What is an Employment Agreement?
An employment agreement is a document, signed by employer and employee, setting forth the terms of their working relationship. It clearly describes what the employee has to do for the employer (for the job) and what the employer has to do for the employee (the salary paid).

The agreement also addresses a number of other issues.

These include:

  • The duration of the job.
  • The duties and responsibilities of each party.
  • The benefits involved in the relationship.
  • Grounds for termination.
  • Restrictions on the employee to compete with the employer’s business once he/she leaves.
  • Protection of any trade secrets, client list or database.
  • Ownership of the products the employee works on.
  • Methods for resolving any disputes between parties.
  • Any terms for redundancies, or other similar situations.

When an Employer Hires an Employee
When an employer offers an applicant a job, the Act requires the employer to:

  • Provide them with a copy of the employment agreement.
  • Advise them that they are able to seek independent advice about the agreement before they sign it.
  • Give them a reasonable amount of time to get advice.
  • Ensure that the bargaining is carried out fairly.

The final employment agreement has to be in writing to be enforceable.

Types of Employment Agreements
Under the Act, all employment agreements have to be in writing and must contain certain minimum terms or clauses.

This applies whether the employment is full-time, casual or part-time.

  1. Collective Employment Agreements:
    A collective employment agreement (CEA) means an employment agreement between at least one union and one employer.
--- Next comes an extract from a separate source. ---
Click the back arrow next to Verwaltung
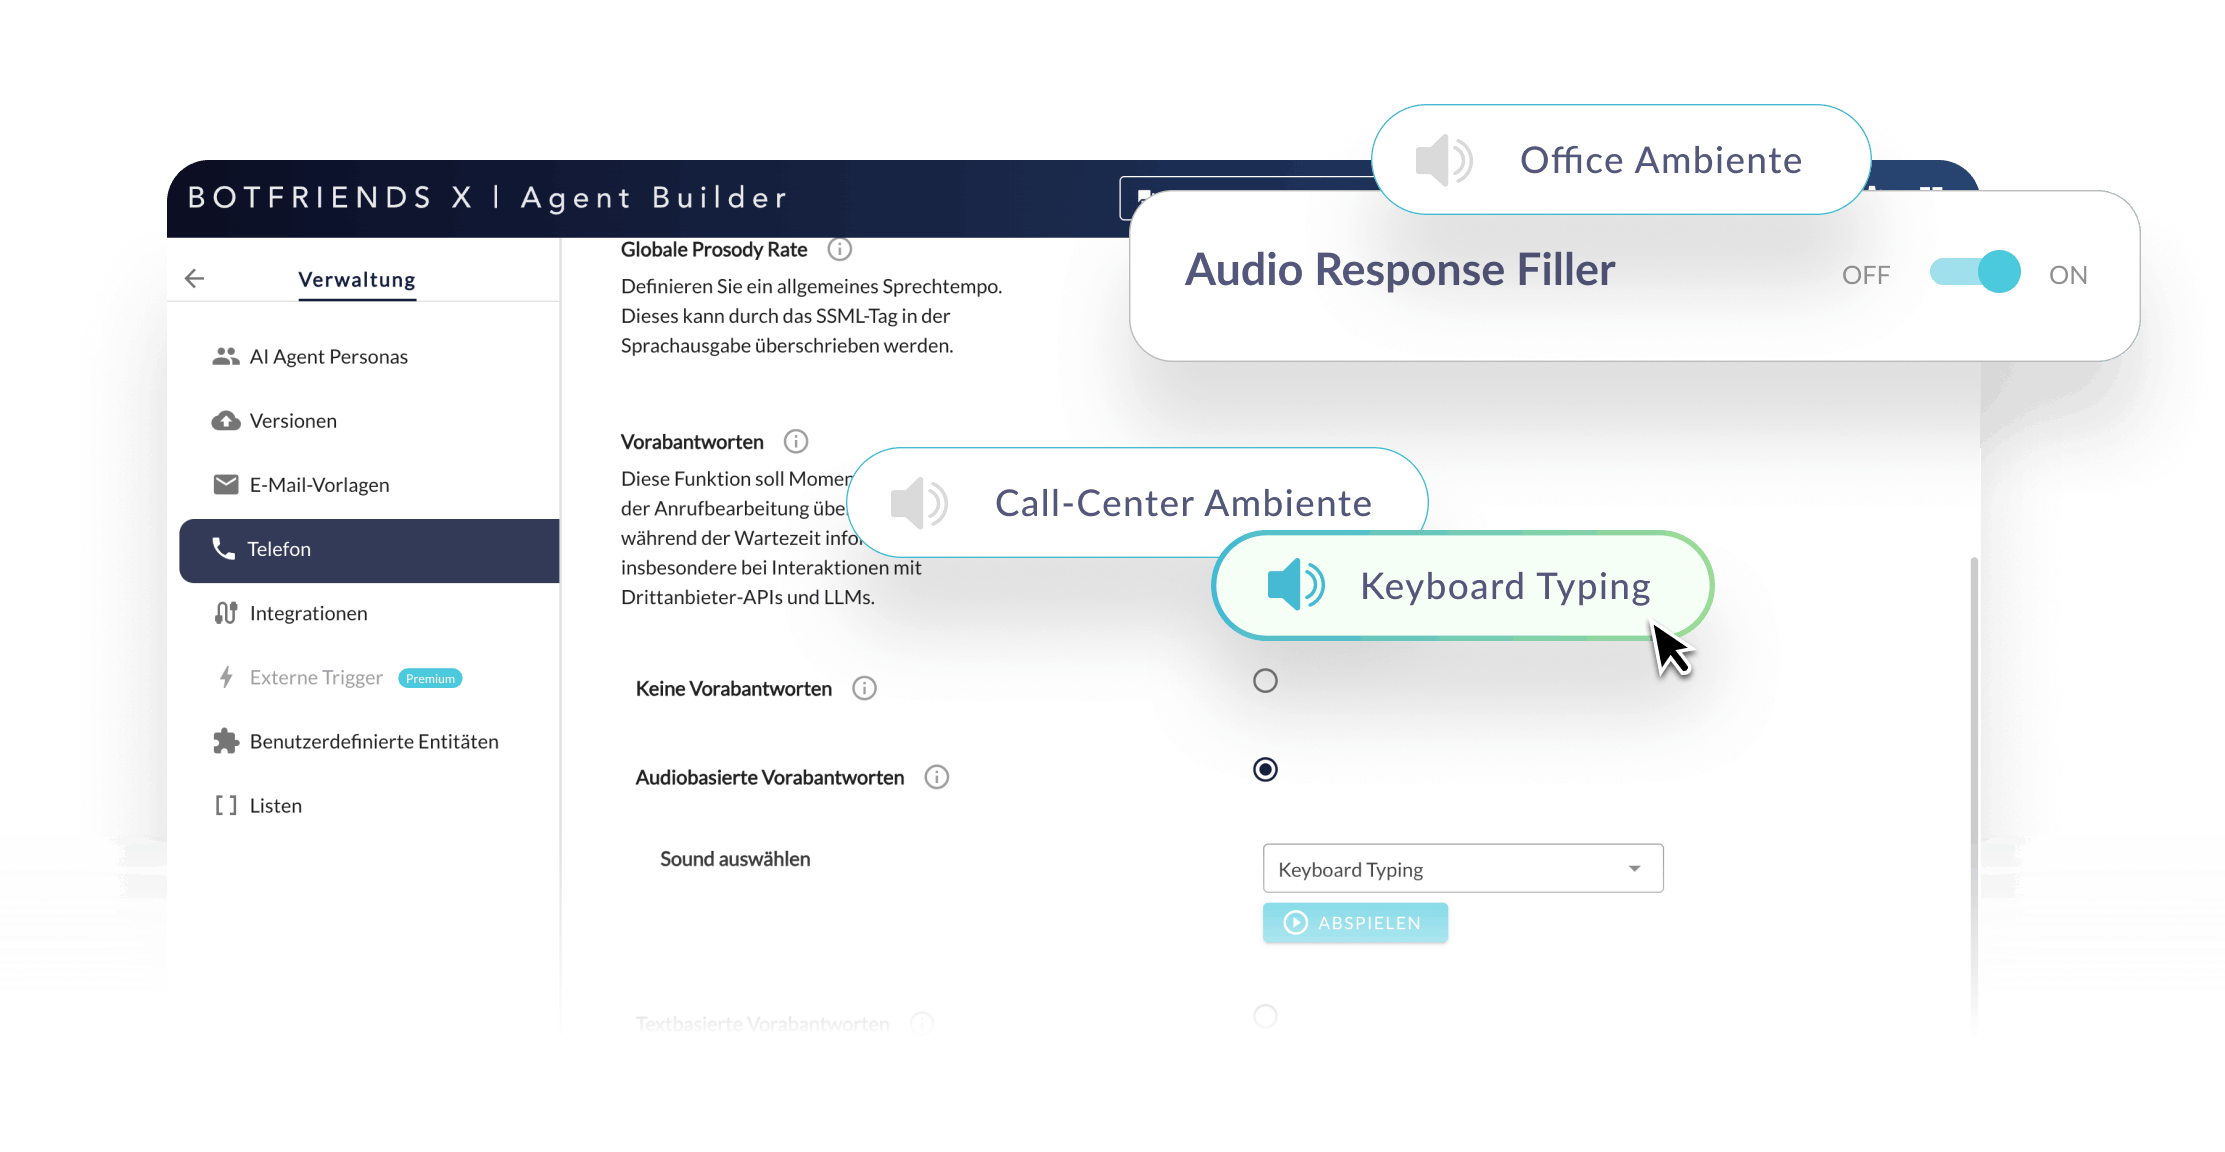Viewport: 2225px width, 1152px height. [x=193, y=278]
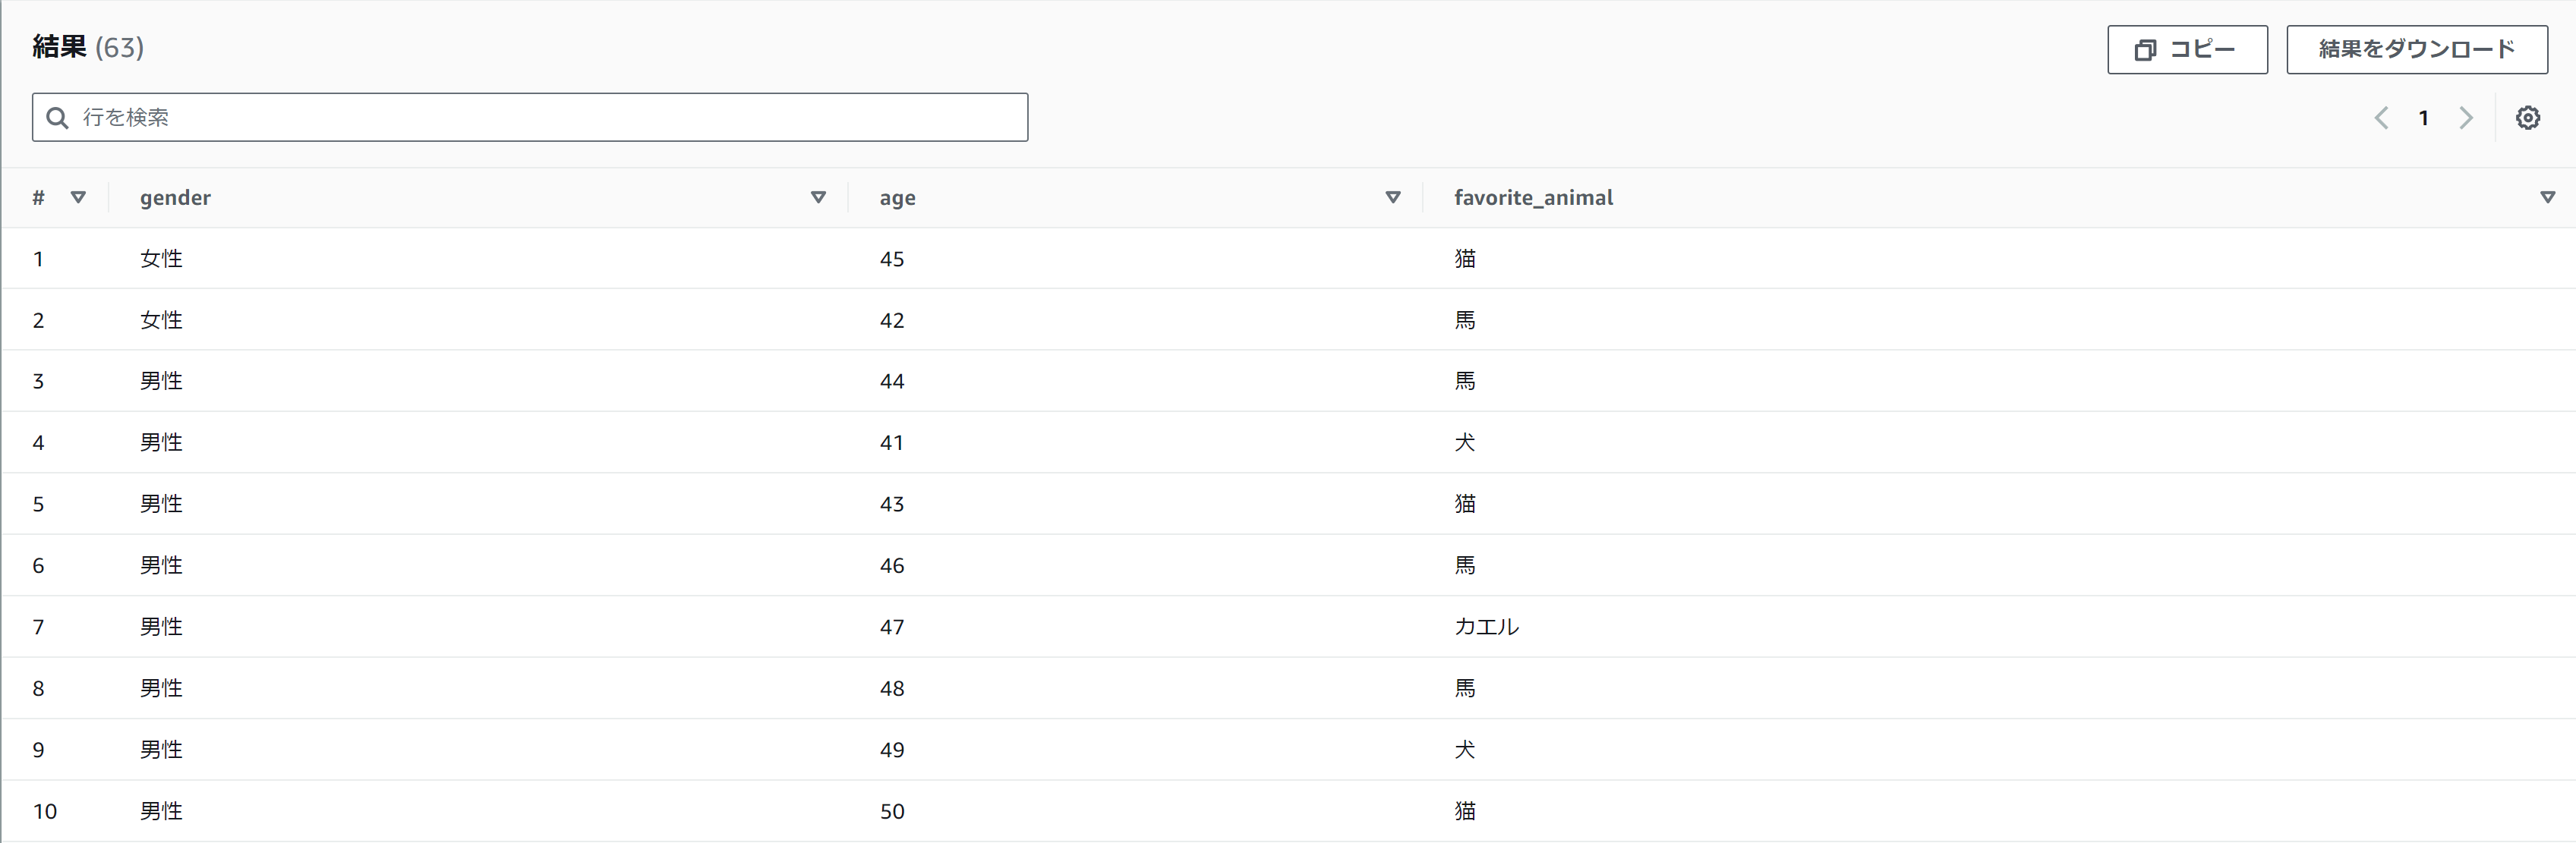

A union must be registered. A group of employees cannot be covered by a CEA unless they are union members. There are many minimum terms for CEAs and specific requirements for the CEA bargaining process.

  2. Individual Employment Agreements:
    An individual employment agreement (IEA) is an agreement between one employer and one employee and does not cover union members. They are specific in their requirements and they have bare minimum terms.

  3. Fixed Term Agreements:
    Fixed term agreements expire at a certain time, whether it is when a particular project ends, or at the conclusion of a season etc. They are only used in limited circumstances where there is a reason for having the fixed term. For example, seasonal workers, farm workers and other employees who are replaced from time to time.

    The employer has to advise the employee of the reason for making the fixed term and they have to explain why the employment will come to an end at a later date. These agreements cannot be used to avoid obligations the employer has to an employee (in good faith). For example, an employer cannot get out of the responsibility of acting fairly and following through proper procedures in an employee dismissal situation.

  4. Probationary Period:
    Under the Act, a probationary period must be in writing. Even if an employee is under a probationary period, the good faith obligations for dismissal etc will still apply, and an employer has to comply. A probationary period does not mean an employer cannot get rid of somebody without notice, or after consultation at the end of the period.

  5. Casual and Part-timers:
    Employment agreements have to be in writing and this includes casual and part-time staff. The minimum rights applying to all employees also apply to casual and part-time workers.